Как это показал Вернер Егер [279] , мышление Платона — это в значительной степени рассуждения о воспитании. Он заведомо убежден, что следование некоему образцу — поступок, не проходящий бесследно, и что подобное подражание вызывает в душе человека — в особенности молодого, далеко идущие изменения и даже подлинные превращения (например, опустошение). Сама по себе эта позиция вполне здрава и основана на опыте, но и в ней ощутим след прежнего, тотального представления о мимесисе, в соответствии с которым любой миметический акт, даже если он кажется нам вполне безобидным, тяготеет к mimethesomenon, к участию в нем, которое может быть в этом случае определено как продолжение жизни учителя в ученике, образца — в его воспроизведении.

279

Во втором и третьем томе его Paideia.

Особенно жизнеспособной кажется эта укорененная в мимесисе форма отождествления в сфере танца и сценической игры, в которой мимесис возник и где в нем и в более поздние времена сохранялось простонародное понимание. Уже изначальный сакральный мимесис был танцем и игрой без разделения на первых порах танца и зрелища, исполняющего танцора и исполняемого танца. Когда же это разделение произошло, все еще не было совершенно осознанного различия между мимом и персоной, избранной в качестве mimethesomenon, которую он собой воплощал и побуждал к появлению на свет посредством мимики, танца, пения и всего действа. Когда это различие вторглось в сознание и стало очевидным, понимание его должно было остаться чужеродным и враждебным тому, которое связывали с прежним мимесисом и ожидали от него и, более того, несмотря на все преломления его смысла, именно в нем искали и находили. Ничего кроме имени не унаследовали от своих пращуров мимы, представлявшие в «mimus'e» и сливавшиеся в вихре ритуального танца со своим божеством. Аттическая трагедия не является мистерией несмотря на то, что ее связь с сакральной сферой отчетливо узнаваема в лучших ее образцах. И даже в более поздние времена, когда кто-то на десакрализованной сцене представляет божественное или земное существо, то в ощущении многих зрителей он срастается с этим существом в одно целое и подвергается опасности — как это понимают теперь — стать тем, чем он стремиться стать. Уже Лукиан из Самосаты рассказывает нам историю о танцоре, который представлял неистового Аякса и сам впал при этом в неистовство «в чрезмерном мимесисе» [280] . Большинство зрителей смеялись, сообщает он, но иные были напуганы. Итак, его современники все еще (или вновь?) верили, что подобное представление–подражание (лишь это значит сейчас слово, используемое здесь) может привести к слиянию его субъекта с объектом, даже если идентичность в данном случае сводится лишь к тому, что представляющий разделил безумие представляемого. В этом уловим не более чем слабый отблеск прежней веры в мимесис- метексис; однако то, что он вышел на поверхность в связи с танцевальным действом, отнюдь не случайно: там, где мимесис живет от века, легче всего узнаваем его первообраз.

280

Лукиан. О пляске. Гл. 83 [ср.: Лукиан из Самосаты. Избранная проза. М., 1991. С. 602— 603]; Hermann Roller. S. 57; Ernesto Grassi. S. 104.
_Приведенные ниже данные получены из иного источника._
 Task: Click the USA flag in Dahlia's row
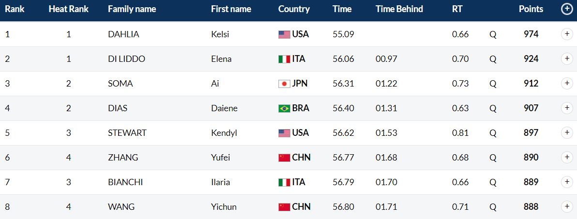(x=284, y=34)
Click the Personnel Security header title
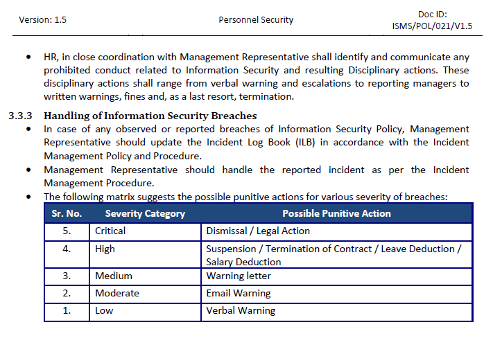This screenshot has height=338, width=493. [x=256, y=20]
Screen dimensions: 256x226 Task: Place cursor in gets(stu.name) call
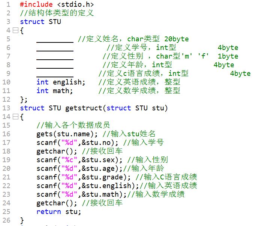(67, 134)
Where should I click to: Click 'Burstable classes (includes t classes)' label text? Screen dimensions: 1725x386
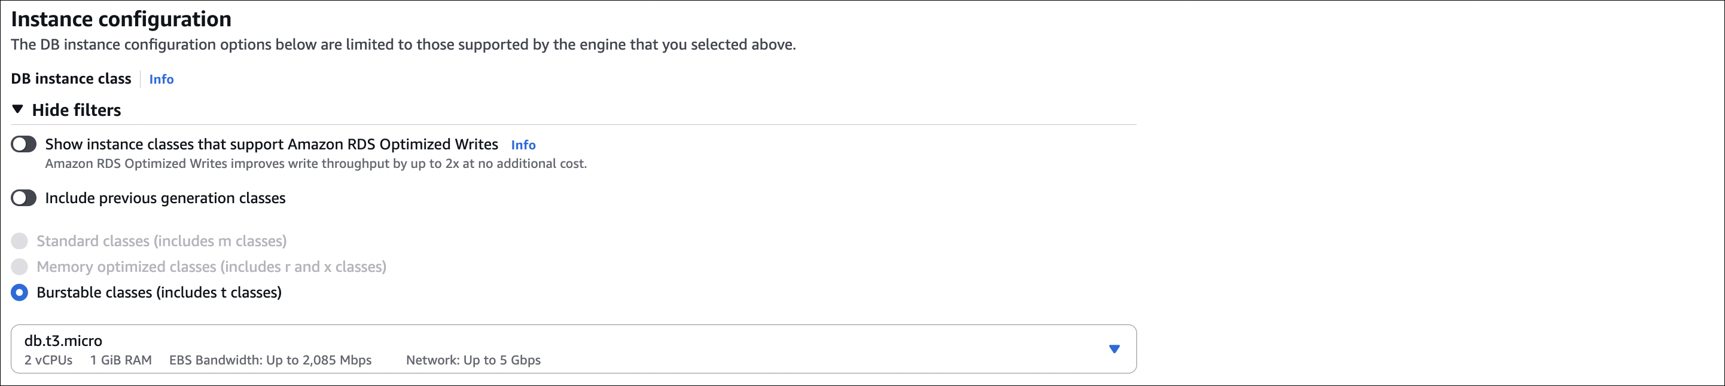point(159,292)
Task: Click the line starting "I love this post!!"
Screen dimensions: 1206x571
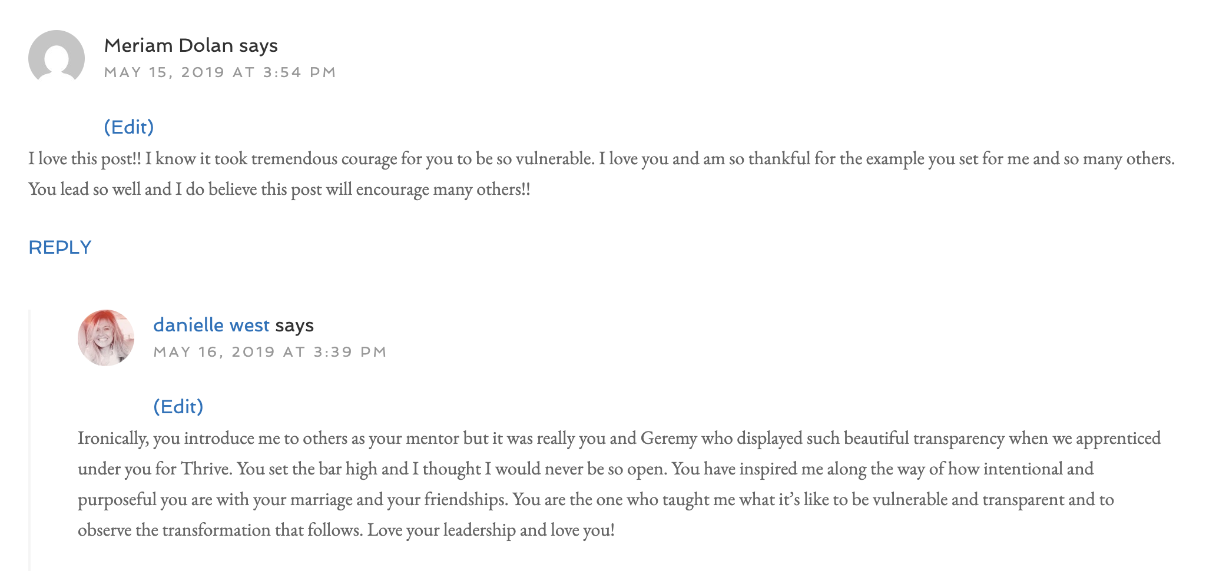Action: 601,159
Этот первообраз принадлежит священнодействию. Религиозный смысл, культовая значимость, мера святости действа могут быть самыми разнообразными, но мимесис всегда остается действом, и как раз это имеет для всей греческой мысли о мимесисе величайшее значение. Ибо он задуман как действо даже если его святость забыта и он перемещен в другую сферу, ту, что мы называем художественной. Наиболее интенсивен он был в религиозном проявлении, когда производил епифанию божества, — ожидаемую цель идентификации, уподобления in actu, действия. Ситуация, складывающаяся при подобном мимесисе, в сущности, та же, и когда один представляет другого, давая ему явиться в себе самом. Различна лишь мера подлинности, которую стремятся приписать этому другому. Бесчисленные епифании такого рода происходят в театре и кино, несколько более прикровенно — в романе, в новелле. Они всегда порождены рассказанным или показанным действием, они длятся всегда ровно столько, сколько длится оно; и когда действие приходит к концу, — мы пробуждаемся, поскольку уже научены отличать мир этих событий от просто мира. В собственно религиозной сфере тоже есть действия, не рассчитанные на подобные превращения, которые, тем не менее, как это хорошо знали греки, относятся к мимесису. В первой (древнейшей) части гомеровского гимна Аполлону, где описывается делос- ский праздник божества и где нам впервые встречается это греческое слово (в глагольной форме), делосские девы, очевидно, понимают его: «Слова и танец всех людей mimeisthai. Каждый хочет сказать, что говорит он сам. Так устроено их прекрасное пение» [281] . Итак, мимесис не только происходит здесь в рамках и с помощью mousike, как в экстатических культах, основой которых является миметическое преображение: здесь он совершается самой mousike, религиозный смысл которой сливается с музыкальным, скажем — художественным; здесь он является этой mousike: песнями и танцами делосских дев в честь Аполлона от имени всей общины, названной здесь просто «все люди». Если бы мы могли возвратить слову «музыка» его греческий смысл, то можно было бы говорить о рождении музыки из духа мимесиса так же как о рождении мимесиса из духа музыки.

281

Hermann Roller. S. 37, цитата и интерпретация. Мне кажется, однако, что он поверхностно использовал это важнейшее из всех ранних упоминаний мимесиса. И mimeisthai никак нельзя переводить здесь с помощью слова «представлять», даже в кавычках. По поводу мимесиса как действия необходимо еще заметить, что и у Аристотеля основное понятие поэтики остается тесно связанным с реальным или образным действием. Как доказывает Кэте Гамбургер (Kaethe Hamburger. Die Logic der Dichtung. Stuttgart, 1957. S. 7— 10), Аристотель именно потому не уделяет внимания лирике, что он идентифицирует поэсис с мимесисом — с тем мимесисом, который и для него все еще немыслим без представляемого или описанного в стихах действия.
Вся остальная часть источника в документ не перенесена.